WORK TO BE COMPLETED: Word for word, transcribe every line from the one holding "The image size is (1281, 1038)." through the end of the records, but not the pictures.

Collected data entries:
BEGIN
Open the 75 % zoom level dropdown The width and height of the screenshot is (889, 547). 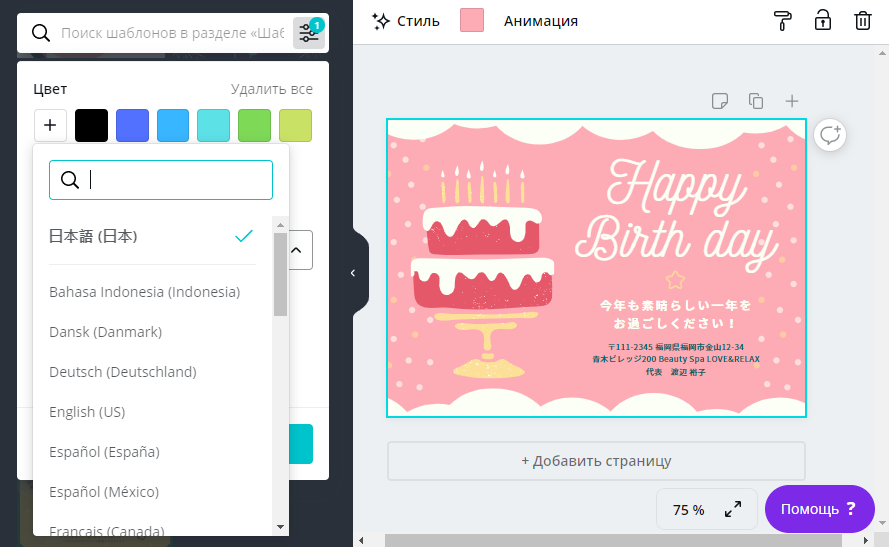coord(688,509)
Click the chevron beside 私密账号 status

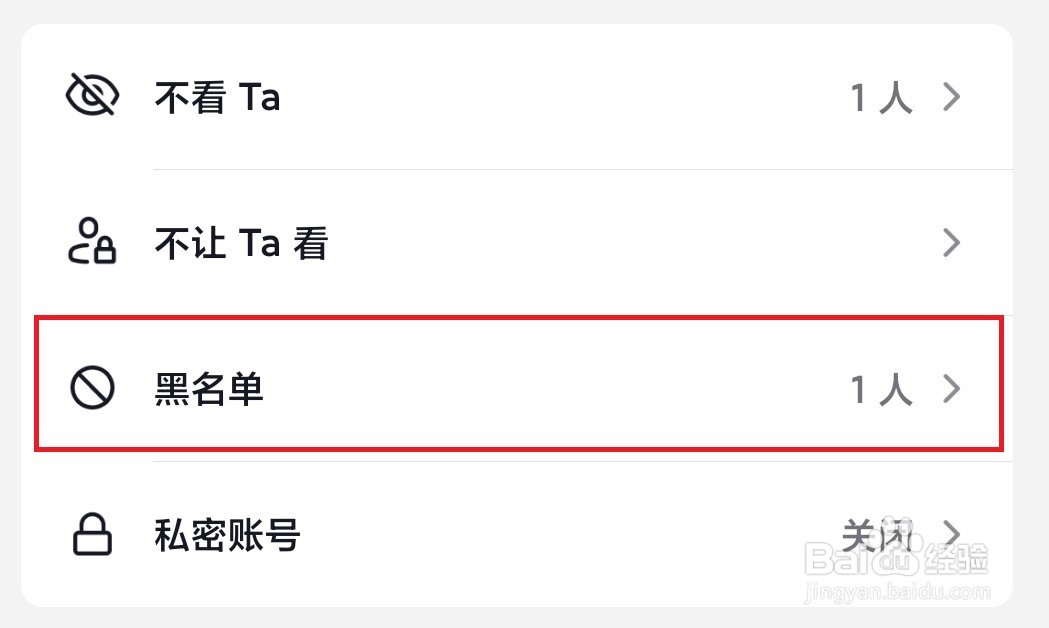tap(951, 532)
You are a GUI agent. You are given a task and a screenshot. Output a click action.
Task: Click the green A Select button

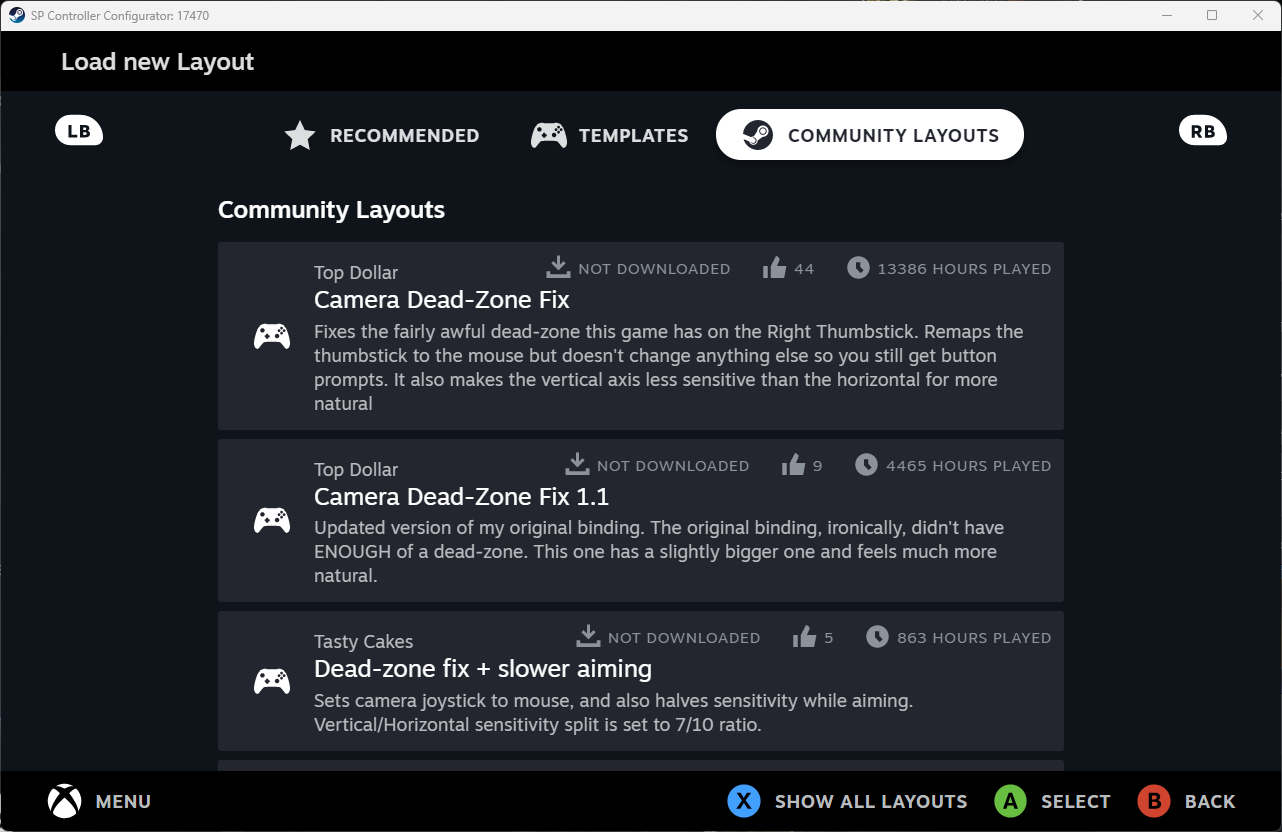click(1011, 801)
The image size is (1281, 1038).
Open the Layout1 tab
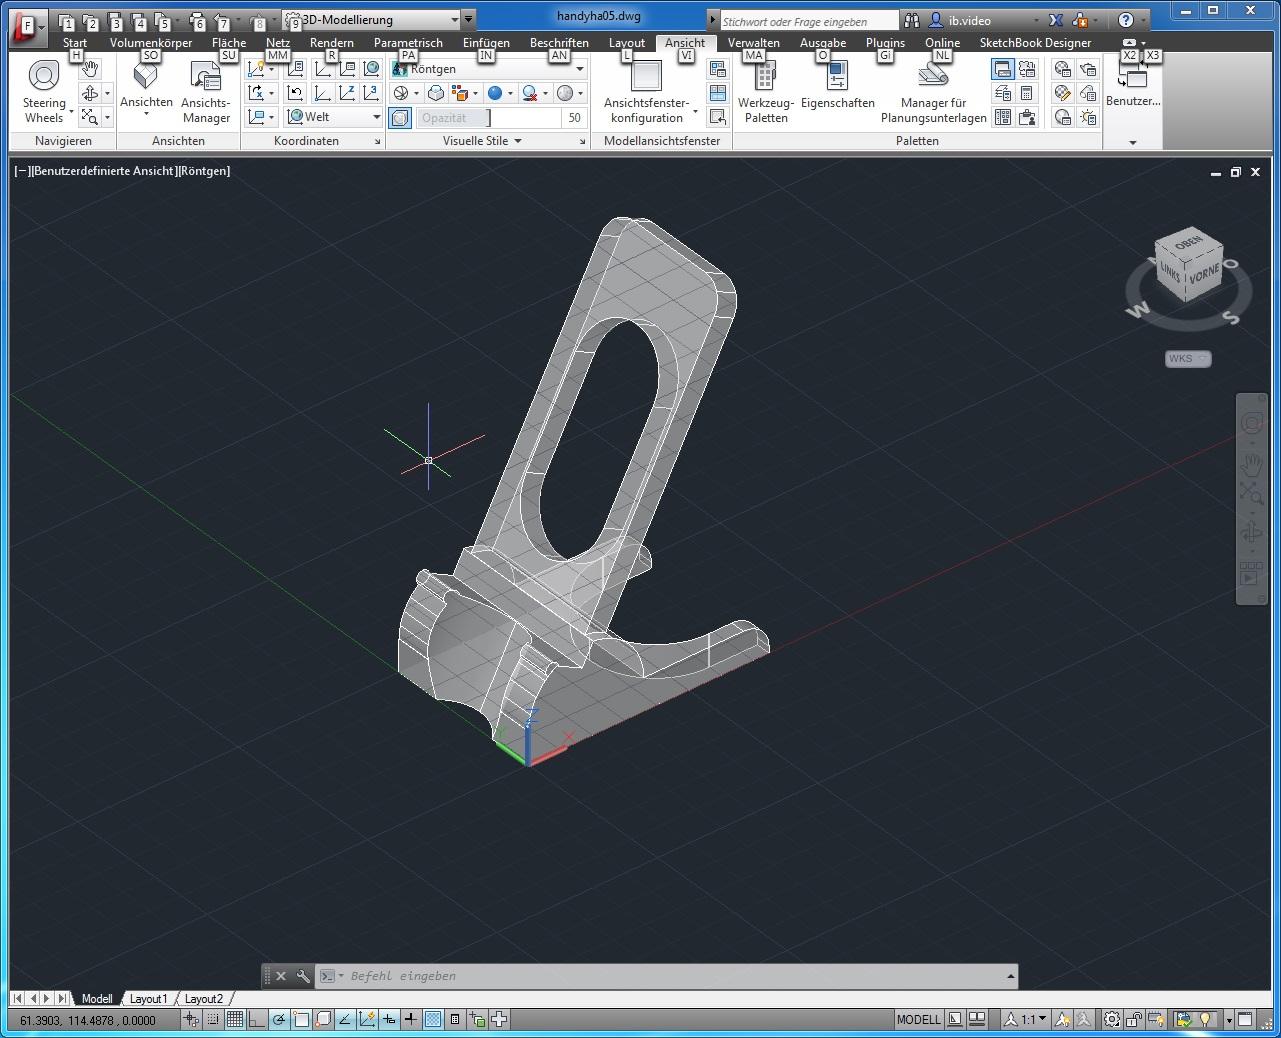click(148, 998)
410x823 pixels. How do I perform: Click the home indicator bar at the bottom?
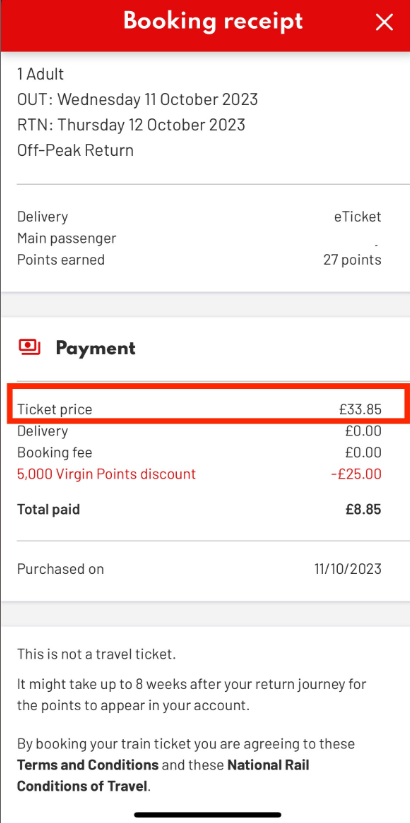coord(207,814)
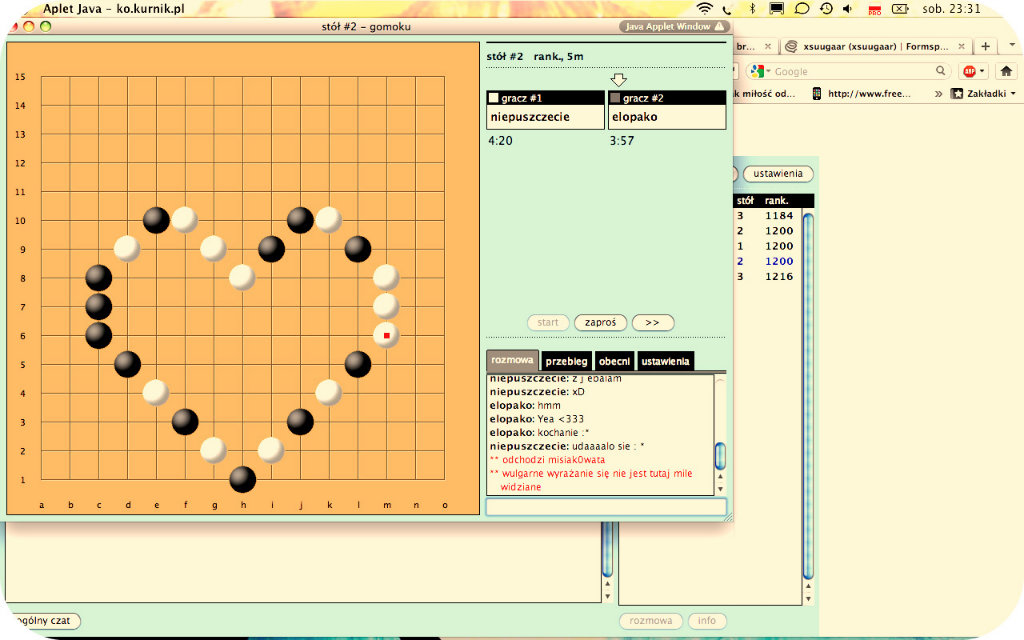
END
ANSWER TO THIS PROBLEM:
The image size is (1281, 1038).
Open the Layout1 tab
click(148, 998)
410x823 pixels. How do I perform: Click the home indicator bar at the bottom?
coord(207,814)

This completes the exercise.